How have Jewish organizations documented changes in conservative influencer rhetoric about Israel in 2025?
Executive summary
Jewish organizations and think tanks—most prominently the Jerusalem-based Jewish People Policy Institute (JPPI)—have documented a marked shift in some high-profile conservative influencers’ rhetoric about Israel in 2025, arguing that criticism has crossed into language the groups characterize as antisemitic [1] [2]. Those findings prompted both alarm and organized responses from pro-Israel advocacy groups, even as other Jewish actors pursued outreach to change minds through trips and engagement [1] [3].
1. Who documented the change and what did they say
The clearest public accounting came from JPPI’s study, which concluded that top conservative figures such as Tucker Carlson and Candace Owens “significantly ramped-up” anti‑Israel rhetoric in 2025, including comparisons of Israel to Hamas, use of the word “genocide,” allegations Israel deliberately killed children, and conspiratorial claims about Israeli influence in U.S. affairs—forms the institute said resemble classic antisemitic tropes [1] [2]. Jewish news outlets summarized and amplified JPPI’s findings, framing the data as a warning about how parts of the American right are retooling language once associated with the far left [2] [4].
2. How the documentation was gathered and presented
JPPI published quantified research and public statements that paired content analysis of influencers’ output with a “Voice of the People” survey of Jews who register with the institute; press summaries emphasize the linguistic patterns JPPI flagged across multiple videos and shows [2] [1]. Independent Jewish media and national outlets reported JPPI’s data and quoted its director-general describing the trend as a “flashing warning light” for Israel and its leadership [1] [4].

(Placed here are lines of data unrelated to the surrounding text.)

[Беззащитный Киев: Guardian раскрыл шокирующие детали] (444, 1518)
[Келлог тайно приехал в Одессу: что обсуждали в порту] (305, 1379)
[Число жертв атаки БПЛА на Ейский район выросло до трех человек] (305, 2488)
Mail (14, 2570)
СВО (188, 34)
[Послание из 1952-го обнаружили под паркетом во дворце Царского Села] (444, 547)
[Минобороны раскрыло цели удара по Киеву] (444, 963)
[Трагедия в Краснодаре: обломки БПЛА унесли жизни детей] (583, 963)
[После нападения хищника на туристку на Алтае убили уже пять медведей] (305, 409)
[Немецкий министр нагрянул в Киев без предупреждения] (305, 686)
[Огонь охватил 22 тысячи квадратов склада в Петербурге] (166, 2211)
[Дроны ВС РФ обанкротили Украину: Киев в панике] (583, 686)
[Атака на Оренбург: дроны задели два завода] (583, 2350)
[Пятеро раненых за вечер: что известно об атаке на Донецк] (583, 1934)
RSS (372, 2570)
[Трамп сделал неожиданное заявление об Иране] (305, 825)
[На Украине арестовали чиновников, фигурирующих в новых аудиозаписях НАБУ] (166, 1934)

3. Examples and corroborating reporting
News organizations cited concrete incidents that fit JPPI’s pattern—Carlson hosting extremist guests and deploying new critiques of evangelical Christian support for Israel, and Owens using terms like “demonic” and alleging undue Israeli influence—coverage that framed the rhetoric as both ideologically novel on the right and consistent with antisemitic themes [5] [6]. Jewish outlets also linked the trend to a broader ecosystem in which social-media amplification, podcast platforms, and high‑visibility appearances normalize the language JPPI documented [7] [8].

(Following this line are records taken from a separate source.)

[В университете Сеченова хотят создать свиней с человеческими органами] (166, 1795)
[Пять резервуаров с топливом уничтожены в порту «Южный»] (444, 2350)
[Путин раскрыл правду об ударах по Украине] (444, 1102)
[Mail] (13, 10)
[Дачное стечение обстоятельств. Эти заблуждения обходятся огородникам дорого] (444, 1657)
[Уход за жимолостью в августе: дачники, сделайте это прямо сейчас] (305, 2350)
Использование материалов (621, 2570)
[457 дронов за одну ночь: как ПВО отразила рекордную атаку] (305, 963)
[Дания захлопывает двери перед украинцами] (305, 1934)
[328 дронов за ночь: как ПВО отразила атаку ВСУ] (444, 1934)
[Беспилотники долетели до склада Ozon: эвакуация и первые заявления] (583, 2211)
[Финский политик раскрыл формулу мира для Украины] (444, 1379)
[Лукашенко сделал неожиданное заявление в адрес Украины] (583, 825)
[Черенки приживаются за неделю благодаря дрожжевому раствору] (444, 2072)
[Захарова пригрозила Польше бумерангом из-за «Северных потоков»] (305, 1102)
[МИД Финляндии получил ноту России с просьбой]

4. Jewish organizations’ responses and counter-efforts
Beyond documenting the shift, Jewish organizations moved to respond: mainstream groups issued warnings and criticisms of platforms or festivals that amplified anti‑Zionist influencers [9], while other Jewish advocacy actors organized outreach to conservative influencers—sending MAGA-associated creators to Israel in hopes of changing their views in person, an effort Israel365 Action reported produced some attitude changes among attendees [3]. Separately, reporting exposed coordinated influencer campaigns and suggested governments and advocacy networks were investing in information campaigns to shore up pro‑Israel narratives [10].
5. Political stakes and contested interpretations
Jewish analysts warned that conservative influencer shifts could bleed into policymaking and U.S. support for Israel, citing surveys showing younger Republican voters growing more critical and the risk to future congressional backing [6]. At the same time, some commentators and pro‑Israel voices argue social‑media trends overstate broader Republican sentiment—pointing to public-opinion data that still finds large numbers of conservatives supportive of Israel—and to outreach successes that complicate a singular narrative of irreversible right‑wing drift [8] [3].
6. Limits of the documentation and open questions
The picture relies heavily on JPPI’s content analysis and on contemporaneous journalistic synthesis; public reporting documents vivid examples and institutional concern but does not yet settle questions about scale, durability, or how much influencer rhetoric is influencing elected officials versus performative audience-building [1] [2]. Reporting also shows countervailing efforts—both Israeli outreach to influencers and continued mainstream pro‑Israel majorities within older conservative cohorts—underscoring that the trend JPPI flags coexists with concerted pushback and unresolved causal links [3] [6].